Perumahan di Banjar Anyar Tabanan Kembali Banjir, Warga Harapkan Solusi dari Pemerintah

Kawasan perumahan di Banjar Taman Sekar, Desa Banjar Anyar, Kecamatan Kediri, Tabanan, kembali meengalami banjir sejak Kamis 30 Desember 2021 kemarin.

Tribun Bali/Made Prasetya Aryawan
Kondisi banjir yang terjadi di Kawasan perumahan di Banjar Taman Sekar, Desa Banjar Anyar, Kecamatan Kediri, Tabanan, Jumat 31 Desember 2021. 

TRIBUN-BALI.COM, TABANAN - Kawasan perumahan di Banjar Taman Sekar, Desa Banjar Anyar, Kecamatan Kediri, Tabanan, kembali meengalami banjir sejak Kamis 30 Desember 2021 kemarin.

Hal itu disebabkan oleh hujan deras yang terjadi di Tabanan ditambah aliran air yang terletak tak jauh dari jalan raya tersumbat.

Akibatnya, genangan air masih terjadi dengan ketinggian bawah lutut orang dewasa. Pihak Desa dan Pemerintah masih bingung untuk mengatasi kejadian tersebut. 

Menurut pantauan di lokasi dan informasi warga sekitar, hujan deras yang mengguyur Tabanan Kamis 30 Desember 2021 kemarin mengakibatkan instensitas air di kawasan perumahan Banjar Taman Sekar ini kembali terendam banjir.

Saat itu, tinggi air sudah mencapai pinggang orang dewasa dan mulai perlahan surut Jumat 31 Desember 2021.
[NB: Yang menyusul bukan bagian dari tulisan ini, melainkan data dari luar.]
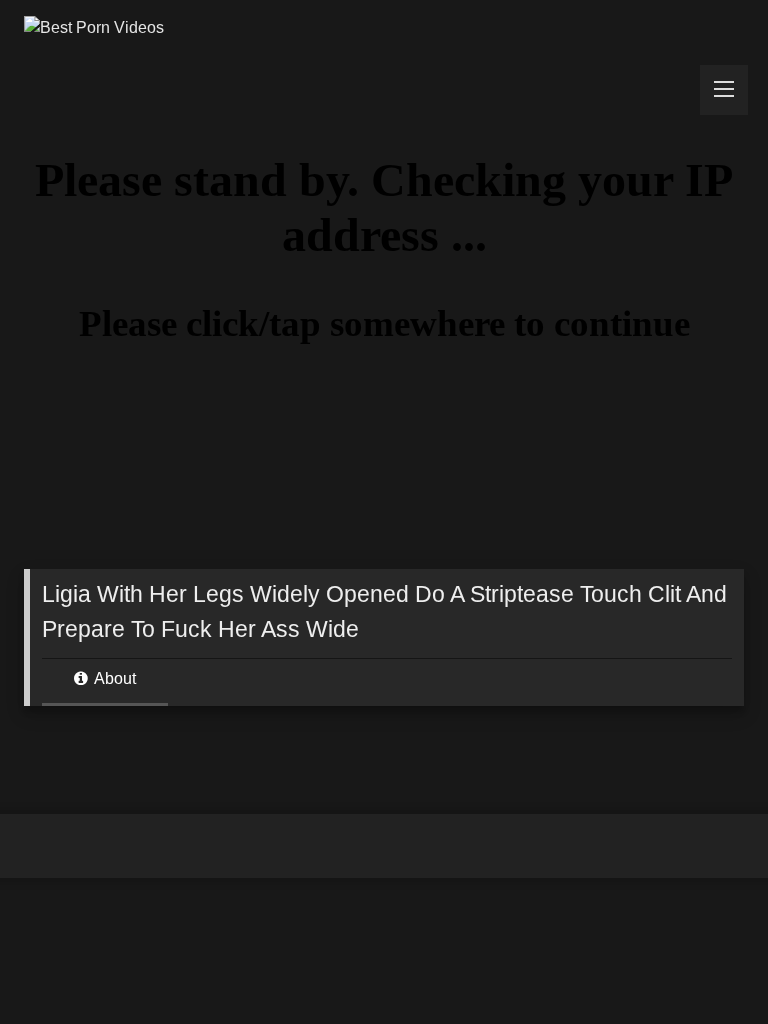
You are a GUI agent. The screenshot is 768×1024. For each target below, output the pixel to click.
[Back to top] (706, 964)
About (113, 678)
Baca juga: Walikota Denpasar & Menteri Bappenas Tinjau Pembangunan TPS3R, Minta Terus Digenjot Bantu TPA

Baca juga: SNMPTN 2022: Berikut Informasi Lengkap Jadwal, Tahapan dan Alur Pendaftaran

Baca juga: Promo JSM Indomaret dan Alfamart 31 Desember 2021-2 Januari 2022, Mamy Poko Rp 54.900

"Kemarin saat hujan deras itu air mulai naik. Memang selalu begini keadaannya. Tapi jika sebelumnya air cepat surut tapi sekarang tidak," ungkap seorang warga setempat Wahyu Mertayani, Jumat 31 Desember 2021. 

Dia melanjutkan, informasi yang dia peroleh adalah adanya saluran air yang tersumbat hingga saat ini masih belum bisa tertangani.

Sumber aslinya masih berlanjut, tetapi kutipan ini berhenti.